• _Qué debes hacer_
Reproduce del texto de lectura el fragmento que va desde "Cada vez que" hasta "mismo: las ideas.", ambos incluidos.

Entrar en una biblioteca es como pasear por un cerebro humano. Anaqueles, obras y autores dan la impresión de formar cierto orden bien pensado, un cúmulo de experiencias tales que da cuerpo al puñado de ideas que son el recinto donde se hace tinta y página la aventura intelectual del bicho humano.
Cada vez que pongo el pie en una biblioteca, desde la mía hasta la última que he visitado en estos días, no deja de colarse el temblorcillo que se siente cuando reconocemos estar frente a una incógnita de proporciones importantes, ante la idea de que un misterio vive ahí desde hace siglos. Dándole vueltas al asunto, entre dudas que van y encogimientos de hombros que vienen, me doy cuenta de que una biblioteca se parece mucho a esa entraña que algunos usan para pensar (bueno, otros no tanto y otros nada en lo absoluto) por eso de que en ella abundan, diría que casi como en nosotros, contradicciones increíbles, rarezas de lo más llamativas, y pastiches, ensaladas, menjurjes cuyo trasfondo resulta ser uno y el mismo: las ideas.

• _Extractos de ítems_

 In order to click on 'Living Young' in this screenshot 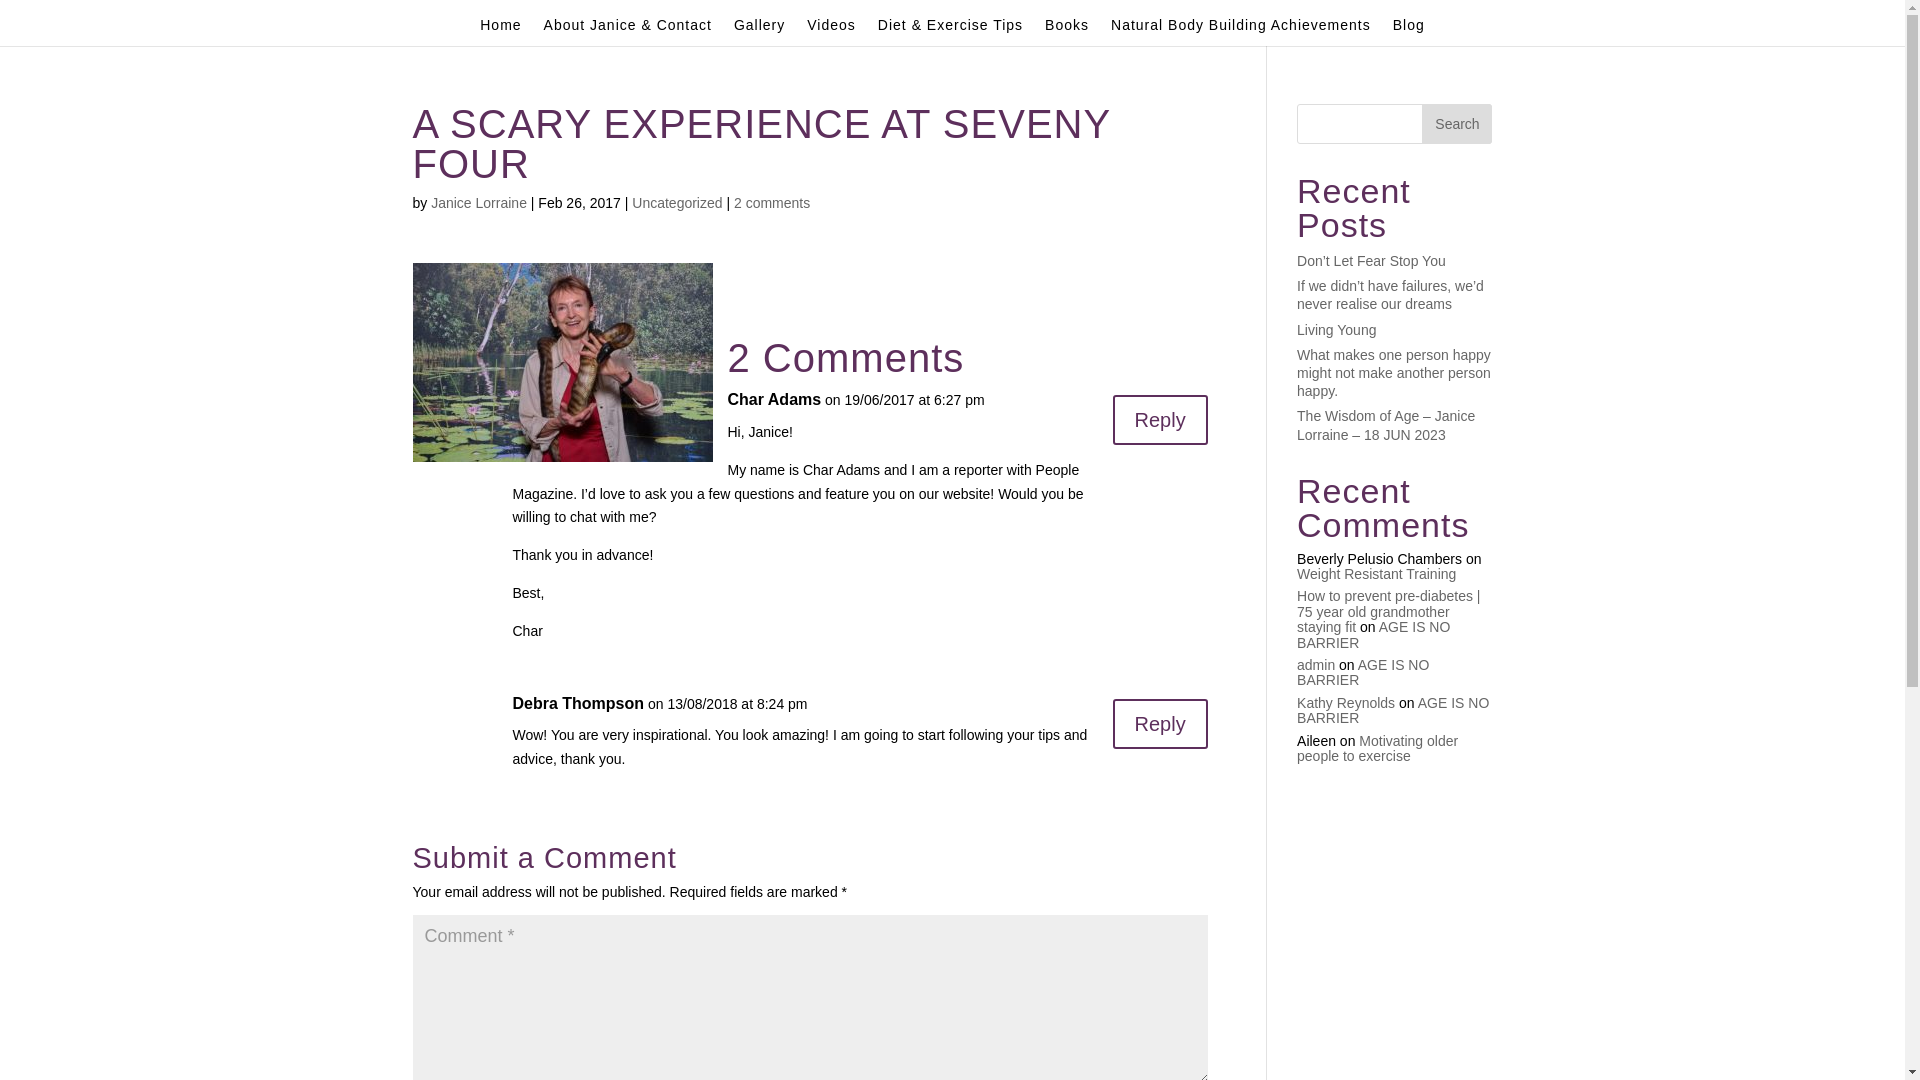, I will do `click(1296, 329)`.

...

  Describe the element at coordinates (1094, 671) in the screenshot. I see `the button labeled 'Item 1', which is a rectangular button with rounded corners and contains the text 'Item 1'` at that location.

...

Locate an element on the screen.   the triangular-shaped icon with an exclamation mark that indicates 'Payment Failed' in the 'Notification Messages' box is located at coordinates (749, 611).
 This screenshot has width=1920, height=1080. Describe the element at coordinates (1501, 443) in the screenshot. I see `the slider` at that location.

• _Tu respuesta_
Cada vez que pongo el pie en una biblioteca, desde la mía hasta la última que he visitado en estos días, no deja de colarse el temblorcillo que se siente cuando reconocemos estar frente a una incógnita de proporciones importantes, ante la idea de que un misterio vive ahí desde hace siglos. Dándole vueltas al asunto, entre dudas que van y encogimientos de hombros que vienen, me doy cuenta de que una biblioteca se parece mucho a esa entraña que algunos usan para pensar (bueno, otros no tanto y otros nada en lo absoluto) por eso de que en ella abundan, diría que casi como en nosotros, contradicciones increíbles, rarezas de lo más llamativas, y pastiches, ensaladas, menjurjes cuyo trasfondo resulta ser uno y el mismo: las ideas.